Help needed in reducing storage footprint of Event Store

As Event Store operates the storage footprint will continue to grow forever - is that right? If so, what is the recommendation to mitigate the case of running out of disk space. We would like to either partition onto multiple disks and/or be able to move event streams to an archive instance of EventStore, with the ultimate goal of not growing storage infinitely over time.

Can you please advise on the right strategy for this? I can’t find anything exactly addressing it in the documentation. In our case, we have an upper limit of drive size.

Thank you


Scavenging can help. You should also try to avoid ‘forever streams’ in your domain if possible. Most aggregates have a natural lifecycle, e.g. an accounting system will have procedures to close the day, the month, the quarter, and the fiscal year. Use this as an opportunity to archive these streams to ‘cold’ storage - tape drive, s3, etc.

There are a different ways, it depends on your data. Its more of a conceptual understanding/modelling decision in most cases.

Can you say more about how your data works?

Is it streams that continue growing?

Is it lots of new streams being created and essentially closed over shorter periods? Packages at UPS would be a good example of this. The packages don’t live long but there are lots of them!

Is there data that is not interesting over time?

Is there a natural time boundary in the domain? EG: with accounting things roll over on years for the most part. There is a year open/year close (sometimes even period based which is smaller).

There are lots of methods here but they tend to have interaction with your domain itself. What data is “hot” in the domain at a given time? Are there explicit points where data becomes “cold”?

Also its quite common to find that only a few use cases make up the vast portion of your data (say 5 use cases or 2 aggregate types equate to 80% of data). Is this the case in your domain or is the distribution fairly flat across many events/aggregates?

There isn’t really a right “textbook” answer here its more model based.



Thanks for your quick replies.

In our case we have an application where each stream tracks a “project” from initiation to close out, and all data about that project. We can see hundreds of new projects/streams each day, and over the course of each project’s 4 to 6 month life-cycle it can accumulate tens of thousands of events (sometimes more). We have other aggregate types, but the core project streams are far and away the highest data user in our system. After closing out, we would prefer to retain the event log of each project, but do not need to keep a “hot” writable stream.

I am struggling with the actual mechanics of how we might archive this “cold” data though in a way that let’s us remove from one disk and partition to a set of new disks.

Based on your feedback, should we build something along the lines of:

  1. Each year we provision a new EventStore instance for this application (“2019 Project Archive”)

  2. Run a nightly bulk job that looks for closed projects (closed since a reasonable grace period)

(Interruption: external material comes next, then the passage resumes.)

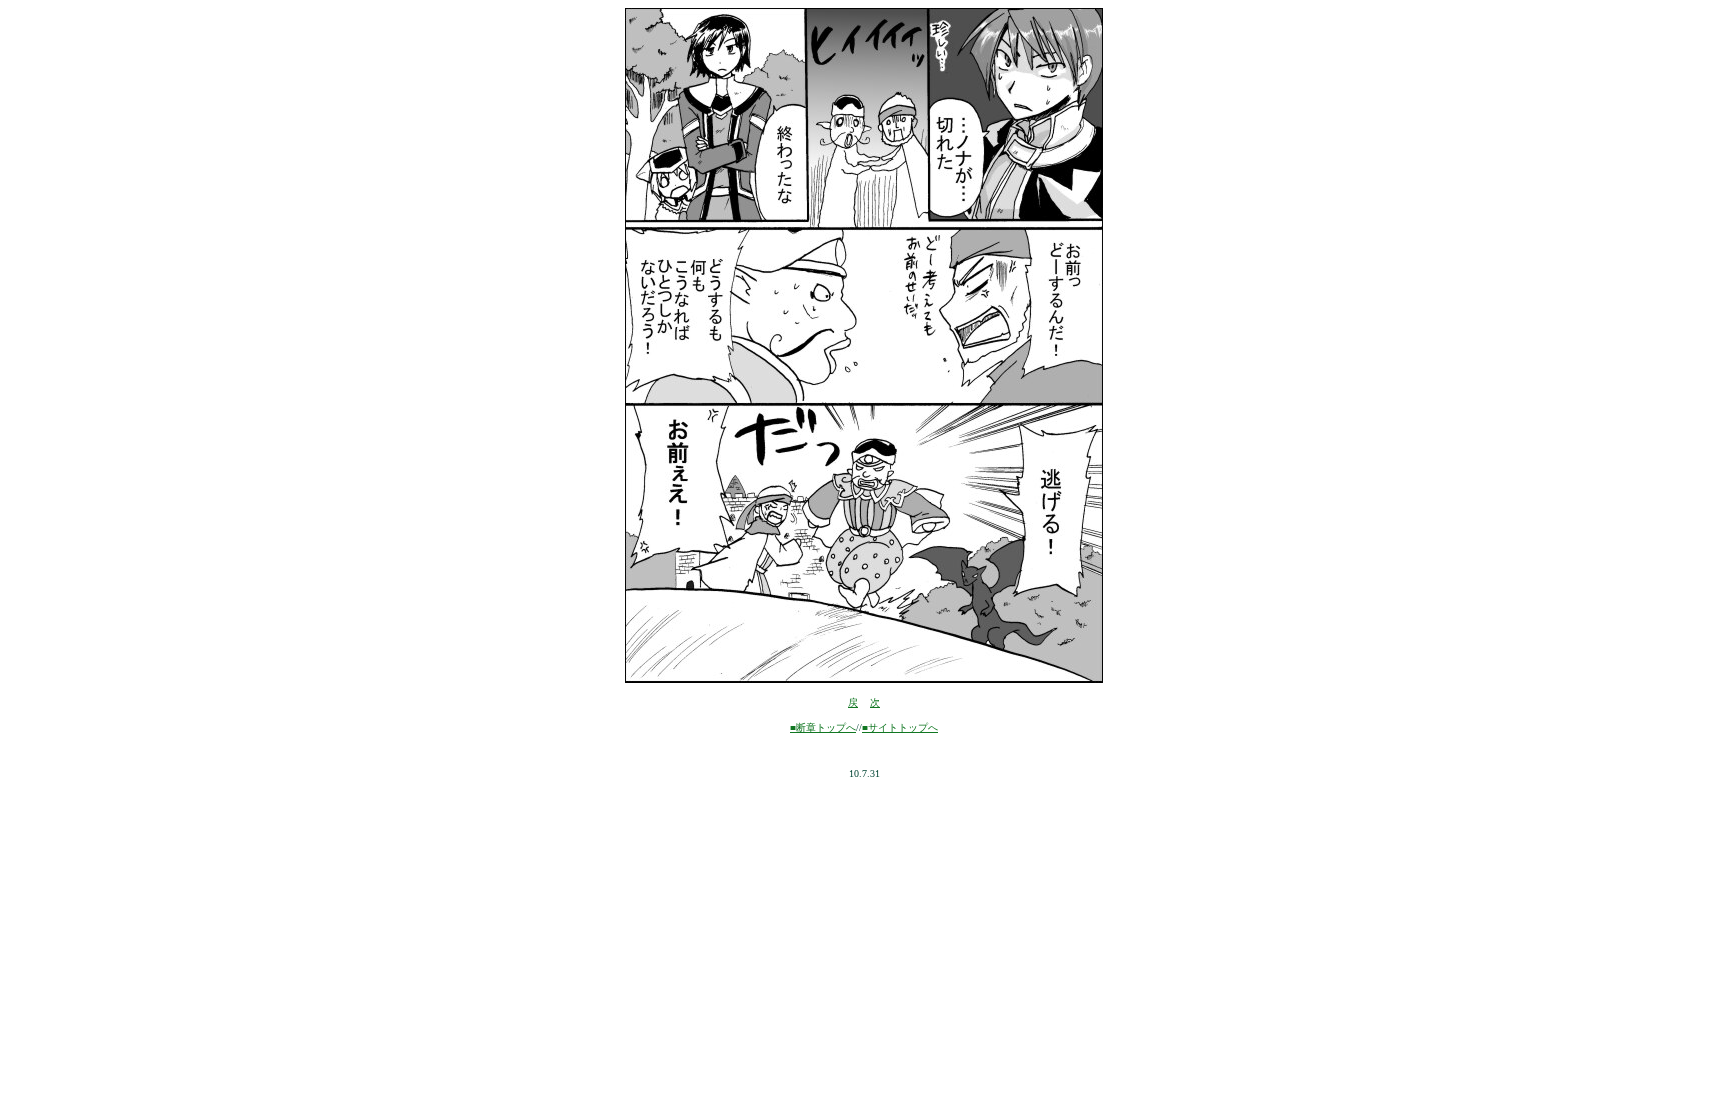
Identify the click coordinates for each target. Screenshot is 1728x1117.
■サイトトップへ (900, 727)
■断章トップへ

  3. Copy each stream to the Archive instance

  4. Issue a Tombstone/Hard-Delete event on each archived stream

  5. Execute scavenge which will release the storage of Tombstoned streams

Meaning any hypothetical new subscriber running a catch up subscription, or a replay requirement, might need to work through the archived projects if they have a need to include closed projects. I’m also assuming (as common sense tells me) that a “soft-delete” + scavenge wouldn’t be able to reclaim disk space as the events still are retained, and also we’d need some strategy for the unavoidable ask to resurrect a project in order to add details or new events (such as allowing edits in the Archive EventStore or building an un-archive reverse process).

Is that how you would go about dealing with this cold data in EventStore?

Thank you again,


That would be a reasonable approach.

Rather than tomb-stoning archived streams it may be better to write a redirection record to the stream and set the max length to 1.

the scavenge will the pull most of the data out and the running application would know where the stream went. The redirection record may also keep simple data like a display name and archive data & link to allow the running application to display or find the record if needed.

The secondary event store(s) can also leverage lower tier storage, and/or in some cases be left cold and have only a single node spun up to read the data on demand. e.g. pervious years records that are truly read only for cold storage.

Another way to reduce the data in the Event Store is to apply some of the well know principles of 3rd and 1st NF data from classical db theory. when writing to streams keep the pricliples of 3rd NF data to heart. Data should only be written in one place and referenced by surrogate key links if needed (think Guid identifiers to related streams or aggregates closer to a pointer reference than a forgien key in practice, but nearly identical in function. n.b. any FK constraints would be enforced in the aggregate code rather than the db.)

Then when dealing with read models think about them as following a 1st NF style. They are the materielized views, cache objects, or reporting tables that are produced for the system to read. here they pull all of the data together into a targeted view for the application to process. This allow the application to not worry about the equivalent of complex joins rather that handled by the event processors that build the views/read models.

Quite often when I see large data sets in steams it is due to the instinctive reaction to place data in the events for the view or to repeat unchanged data in the update into the stream. The concerns for pulling data together for the view should be solely the job of the read model builders, and they will have the benefit of the current state right there in the target they are updating.

One case where events will have repeated data is when they are public events to be published externally. These are just a different type of read model and should follow the 1st NF style.